Divers conflits se produisent dans le cadre d’une indivision, engendrant un contentieux abondant.
Une source de litiges récurrente est relative aux comptes de l’indivision
Les comptes de l’indivision permettent de distinguer si un indivisaire détient une créance envers l’indivision ou s’il est débiteur envers celle-ci.
Les créances susceptibles d’être revendiquées par un indivisaire auprès de l’indivision sont variées.
Il peut s’agir des frais d’entretien du bien indivis, des frais permettant la conservation ou l’amélioration du bien indivis, le paiement des charges de copropriété afférentes à l’immeuble indivis, le remboursement des mensualités du prêt souscrit pour financer le bien indivis etc….
Le créancier de l’indivision sera payé sur la masse indivise avant le partage, au prorata de sa part dans l’indivision.
Si les principes régissant les comptes de l’indivision sont bien établis par les textes du Code Civil et la jurisprudence, une question était en débat en ce qui concerne le moment à partir duquel commence à courir le délai de prescription d’une créance qu’un indivisaire détient envers l’indivision.
C’est à cette interrogation que répond un arrêt rendu le 14 avril 2021 (Civ. 1ère FS-P n° 19-21.313).
Dans le cas d’espèce, il s’agissait d’un couple de concubins, Madame J. et Monsieur M. ayant acquis en indivision une maison d’habitation ainsi qu’un commerce et ont souscrit à cet effet conjointement un emprunt bancaire.
En janvier 2009, Monsieur M. a quitté l’immeuble à la suite d’un litige avec Madame J.
Compte tenu de la situation conflictuelle régnant entre eux, les coindivisaires ont décidé de mettre fin à l’indivision.
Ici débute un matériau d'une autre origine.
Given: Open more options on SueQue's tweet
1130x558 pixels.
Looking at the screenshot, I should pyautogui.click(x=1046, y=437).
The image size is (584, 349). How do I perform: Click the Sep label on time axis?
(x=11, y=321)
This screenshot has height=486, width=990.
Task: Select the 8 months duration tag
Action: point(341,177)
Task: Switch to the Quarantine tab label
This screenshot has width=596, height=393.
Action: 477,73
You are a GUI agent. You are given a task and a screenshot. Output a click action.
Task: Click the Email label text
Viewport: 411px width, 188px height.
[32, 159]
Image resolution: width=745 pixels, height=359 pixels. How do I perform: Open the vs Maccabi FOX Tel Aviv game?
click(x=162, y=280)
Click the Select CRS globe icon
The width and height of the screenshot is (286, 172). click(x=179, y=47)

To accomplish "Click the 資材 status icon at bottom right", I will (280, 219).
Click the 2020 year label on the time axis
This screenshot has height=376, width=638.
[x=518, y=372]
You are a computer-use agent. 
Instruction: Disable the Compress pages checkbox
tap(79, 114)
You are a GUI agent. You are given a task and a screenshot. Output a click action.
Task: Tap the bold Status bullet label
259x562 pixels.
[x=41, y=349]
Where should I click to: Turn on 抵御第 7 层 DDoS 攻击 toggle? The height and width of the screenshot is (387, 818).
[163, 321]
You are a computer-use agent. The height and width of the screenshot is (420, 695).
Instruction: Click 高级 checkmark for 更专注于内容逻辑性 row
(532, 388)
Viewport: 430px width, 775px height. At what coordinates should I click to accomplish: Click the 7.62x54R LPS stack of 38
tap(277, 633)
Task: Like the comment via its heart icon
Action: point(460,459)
Après ouverture du partage judiciaire de l’indivision, l’immeuble indivis a été vendu et le solde de l’emprunt remboursé.
Les deux indivisaires n’ayant pu s’accorder sur la répartition du reliquat du prix, le notaire désigné a, le 18 décembre 2014, dressé un procès-verbal de difficultés.
C’est dans ces circonstances que le 20 juin 2016, Monsieur M. a assigné Madame J. afin d’obtenir une indemnité d’occupation pour utilisation privative de l’immeuble ainsi que le paiement de la moitié des sommes dont il a assumé seul le remboursement au titre de l’emprunt bancaire.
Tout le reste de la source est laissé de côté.